Sergey Gromov schrieb:
> Mon, 3 Aug 2009 22:04:51 -0400, Nick Sabalausky wrote:
> 
>> It's been established in the recent epic-discussions on properties that one 
>> of the biggest uses for properties is to implement publically read-only (but 
>> privately-writable) fields. That got me thinking, why not actually have real 
>> publically read-only fields instead of merely emulating them with 
>> properties? They are, after all, a fairly common idiom.
>>
>> // *Not* an actual syntax proposal, but just to get the idea across:
>>
>> private @publicread int foo;
>>
>> // The class sees it as "int", but everything else sees it as "const(int)"

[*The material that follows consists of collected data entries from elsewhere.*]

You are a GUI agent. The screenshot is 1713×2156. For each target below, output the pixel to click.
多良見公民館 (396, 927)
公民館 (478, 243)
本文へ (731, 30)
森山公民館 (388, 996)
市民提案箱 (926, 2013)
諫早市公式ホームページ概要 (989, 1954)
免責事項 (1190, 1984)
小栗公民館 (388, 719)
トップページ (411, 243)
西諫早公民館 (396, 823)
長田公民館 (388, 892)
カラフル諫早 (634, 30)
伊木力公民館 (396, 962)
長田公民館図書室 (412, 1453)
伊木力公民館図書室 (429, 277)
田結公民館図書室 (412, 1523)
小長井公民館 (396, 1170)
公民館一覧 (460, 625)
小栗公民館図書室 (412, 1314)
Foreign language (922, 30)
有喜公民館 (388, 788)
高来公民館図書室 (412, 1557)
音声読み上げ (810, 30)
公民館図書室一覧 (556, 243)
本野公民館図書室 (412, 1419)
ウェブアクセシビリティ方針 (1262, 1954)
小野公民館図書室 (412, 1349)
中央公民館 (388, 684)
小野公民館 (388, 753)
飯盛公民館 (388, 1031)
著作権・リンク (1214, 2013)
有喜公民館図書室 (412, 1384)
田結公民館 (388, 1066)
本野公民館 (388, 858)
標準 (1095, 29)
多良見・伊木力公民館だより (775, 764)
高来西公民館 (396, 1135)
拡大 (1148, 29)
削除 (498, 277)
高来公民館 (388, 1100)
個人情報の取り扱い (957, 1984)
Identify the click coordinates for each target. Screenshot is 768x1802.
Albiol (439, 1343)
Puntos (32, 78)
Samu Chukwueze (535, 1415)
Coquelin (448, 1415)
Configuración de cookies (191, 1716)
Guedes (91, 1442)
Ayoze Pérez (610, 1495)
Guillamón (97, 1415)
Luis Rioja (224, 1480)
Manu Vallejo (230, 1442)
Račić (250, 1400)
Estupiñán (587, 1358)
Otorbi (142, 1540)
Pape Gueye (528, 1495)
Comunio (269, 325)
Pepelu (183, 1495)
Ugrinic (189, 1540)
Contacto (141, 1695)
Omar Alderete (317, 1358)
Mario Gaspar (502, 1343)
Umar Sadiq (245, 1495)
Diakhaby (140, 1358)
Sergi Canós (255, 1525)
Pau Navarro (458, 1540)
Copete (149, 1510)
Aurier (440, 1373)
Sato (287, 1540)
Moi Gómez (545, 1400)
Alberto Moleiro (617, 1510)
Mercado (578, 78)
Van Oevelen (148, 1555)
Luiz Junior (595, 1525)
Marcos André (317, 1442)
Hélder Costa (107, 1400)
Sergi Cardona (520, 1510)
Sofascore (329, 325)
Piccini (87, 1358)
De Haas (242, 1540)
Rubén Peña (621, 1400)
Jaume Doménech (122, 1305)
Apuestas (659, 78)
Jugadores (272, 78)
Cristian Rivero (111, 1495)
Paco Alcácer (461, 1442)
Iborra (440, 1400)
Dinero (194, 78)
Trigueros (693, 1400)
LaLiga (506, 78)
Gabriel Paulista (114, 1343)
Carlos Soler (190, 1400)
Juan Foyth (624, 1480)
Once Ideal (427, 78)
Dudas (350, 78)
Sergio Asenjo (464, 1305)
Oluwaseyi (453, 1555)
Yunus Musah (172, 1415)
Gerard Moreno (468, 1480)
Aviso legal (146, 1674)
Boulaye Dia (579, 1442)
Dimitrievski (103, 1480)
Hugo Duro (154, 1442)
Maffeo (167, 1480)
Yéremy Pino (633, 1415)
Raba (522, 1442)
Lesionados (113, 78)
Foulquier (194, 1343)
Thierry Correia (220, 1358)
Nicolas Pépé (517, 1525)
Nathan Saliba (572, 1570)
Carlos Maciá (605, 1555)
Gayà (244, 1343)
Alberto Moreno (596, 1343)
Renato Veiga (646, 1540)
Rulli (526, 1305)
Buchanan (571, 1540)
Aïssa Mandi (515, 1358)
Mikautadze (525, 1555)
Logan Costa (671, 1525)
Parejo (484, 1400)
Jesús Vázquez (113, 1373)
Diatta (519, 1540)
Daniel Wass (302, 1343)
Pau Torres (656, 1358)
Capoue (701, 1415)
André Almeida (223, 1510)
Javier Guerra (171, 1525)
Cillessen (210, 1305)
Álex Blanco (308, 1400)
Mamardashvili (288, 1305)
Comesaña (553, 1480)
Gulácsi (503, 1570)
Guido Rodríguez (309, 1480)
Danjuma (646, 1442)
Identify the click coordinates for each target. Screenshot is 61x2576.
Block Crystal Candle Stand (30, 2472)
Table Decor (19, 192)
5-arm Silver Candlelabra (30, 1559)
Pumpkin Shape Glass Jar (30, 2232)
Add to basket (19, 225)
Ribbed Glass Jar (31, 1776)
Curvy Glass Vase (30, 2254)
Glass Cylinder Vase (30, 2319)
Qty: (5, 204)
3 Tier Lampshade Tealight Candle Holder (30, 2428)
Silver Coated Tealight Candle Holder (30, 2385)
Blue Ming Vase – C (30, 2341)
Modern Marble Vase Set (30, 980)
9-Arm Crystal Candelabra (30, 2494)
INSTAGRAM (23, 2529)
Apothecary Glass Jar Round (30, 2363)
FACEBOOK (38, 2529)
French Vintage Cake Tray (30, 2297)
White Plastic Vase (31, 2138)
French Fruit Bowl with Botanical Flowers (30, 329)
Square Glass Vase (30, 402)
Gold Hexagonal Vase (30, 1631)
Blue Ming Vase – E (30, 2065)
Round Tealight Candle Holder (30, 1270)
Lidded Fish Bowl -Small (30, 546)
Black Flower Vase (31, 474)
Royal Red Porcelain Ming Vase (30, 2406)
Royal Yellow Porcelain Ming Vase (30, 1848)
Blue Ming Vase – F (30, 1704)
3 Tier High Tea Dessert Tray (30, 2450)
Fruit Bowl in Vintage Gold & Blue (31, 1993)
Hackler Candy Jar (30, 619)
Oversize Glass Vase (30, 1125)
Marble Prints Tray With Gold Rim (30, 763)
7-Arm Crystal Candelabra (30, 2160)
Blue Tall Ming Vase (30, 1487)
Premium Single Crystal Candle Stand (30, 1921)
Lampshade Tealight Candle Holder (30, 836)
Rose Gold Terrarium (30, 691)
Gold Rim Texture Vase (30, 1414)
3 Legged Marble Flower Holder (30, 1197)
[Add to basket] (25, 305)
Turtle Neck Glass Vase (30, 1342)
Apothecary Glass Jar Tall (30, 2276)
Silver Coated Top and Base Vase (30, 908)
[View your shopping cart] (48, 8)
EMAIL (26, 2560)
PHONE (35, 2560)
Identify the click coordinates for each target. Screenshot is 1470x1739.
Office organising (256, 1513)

>> // ...or something like that...
> 
> Um... @publiconst? XD
> 
> or
> 
> private int foo;
> public alias const foo foo;
> 
> or even
> 
> private public(const) int foo;
> 
> Weird...  OTOH this should be trivial from the implementation POV.  On
> the even other hand this only worth considering if actual properties are
> dropped because properties are more generic and you *can* implement a
> read-only field with them.  Maybe some syntactic sugar is in order if it
> really is such a common thing.

Sounds good. Although I would like to keep the possibility that 
functions can be used as properties because there are cases when it's 
desirable. E.g:
---
class Clock {
	private int sec_;
	void sec(int s) {sec_ = s;}
	int sec() {return sec_;}
	void min(int m) {sec_ = m * 60;}
	int min() {return sec_ / 60;}
}
---
Here, only the "sec" property has a variable but "min" can be called the 
same way. Suppose you want to store the time in minutes later. When you 
are allowed to have wrapper properties like this it's easier to change 
because it looks the same from the outside. And it's more consistent, so 
  coders don't have to think about what property was a function and what 
was a variable.
Often though, they are just trivial functions like "sec" here. For that 
case, it is reasonable to have a shorter form.